Iliac artery ectasia or aneurysms can present a problem in obtaining a distal seal. Enlarged CIAs are present in up to 30% of patients presenting for endovascular aneurysm repair.48–51 Many available endografts do not allow for ectatic or aneurysmal common iliac arteries, so the distal seal may have to be obtained within the external iliac artery, which is often of normal caliber. If the distal seal occurs in the external iliac artery, the hypogastric artery is generally sacrificed using coil embolization. Presence of a hypogastric artery aneurysm would necessitate the same approach. Rarely, bilateral hypogastric artery embolization is required.
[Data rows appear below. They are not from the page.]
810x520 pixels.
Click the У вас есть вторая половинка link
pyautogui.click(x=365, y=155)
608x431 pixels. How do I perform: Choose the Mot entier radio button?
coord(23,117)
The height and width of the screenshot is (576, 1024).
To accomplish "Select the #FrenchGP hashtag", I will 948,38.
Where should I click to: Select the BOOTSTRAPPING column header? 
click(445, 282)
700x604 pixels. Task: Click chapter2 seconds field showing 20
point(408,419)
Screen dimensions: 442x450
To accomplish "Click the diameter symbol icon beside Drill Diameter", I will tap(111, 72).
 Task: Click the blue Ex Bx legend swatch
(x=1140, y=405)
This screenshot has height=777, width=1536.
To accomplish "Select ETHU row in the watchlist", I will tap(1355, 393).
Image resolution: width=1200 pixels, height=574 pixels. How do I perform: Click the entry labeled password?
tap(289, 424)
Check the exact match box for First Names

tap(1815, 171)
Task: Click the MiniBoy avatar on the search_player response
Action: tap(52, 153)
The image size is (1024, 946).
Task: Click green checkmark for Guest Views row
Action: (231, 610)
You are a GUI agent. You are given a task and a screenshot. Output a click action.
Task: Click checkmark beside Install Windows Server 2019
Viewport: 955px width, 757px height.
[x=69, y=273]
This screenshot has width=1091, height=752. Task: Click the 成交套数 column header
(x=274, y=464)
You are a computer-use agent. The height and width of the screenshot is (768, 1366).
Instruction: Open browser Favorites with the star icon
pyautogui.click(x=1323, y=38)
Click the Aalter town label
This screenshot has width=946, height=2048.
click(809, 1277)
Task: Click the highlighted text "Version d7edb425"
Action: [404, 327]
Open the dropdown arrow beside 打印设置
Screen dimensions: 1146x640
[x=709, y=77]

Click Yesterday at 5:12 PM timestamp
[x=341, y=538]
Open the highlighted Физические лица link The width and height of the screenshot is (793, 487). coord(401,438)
Hypogastric artery embolization can occur before aneurysm repair or concurrently. If bilateral embolization is planned, it is generally performed in a staged fashion, although its occlusion is not always planned. Hypogastric artery embolization is not without risk, and side effects can occur in up to 50% of patients.49 Buttock claudication is the predominant complaint after hypogastric artery occlusion. This occurs in 12% to 50% of patients, but in most it generally resolves after several months.48–53 Some 5% to 25% of men complain of new-onset erectile dysfunction (ED).51,52 Buttock ischemia and bowel ischemia requiring resection are of theoretical concern, but they have not been described in any of the larger series. Patients requiring embolization in the more distal branches of the hypogastric artery (as might be done with the presence of an IIA aneurysm) and those in whom coil placement was not adequately controlled are at higher risk of developing pelvic symptoms.53 Bilateral hypogastric artery embolization has not been associated with increased symptoms when compared with unilateral occlusion.49,50,52 Coil embolization of the IIA is not necessary if it is not aneurysmal. In the face of CIA aneurysms, Wyers et al.54 have shown that if there is a 5-mm neck of iliac artery proximal to the hypogastric artery in addition to a 15-mm neck in the external iliac artery, coil embolization of the hypogastric artery is not necessary to obtain a distal seal. This may be possible in up to two thirds of patients requiring coverage of the hypogastric artery.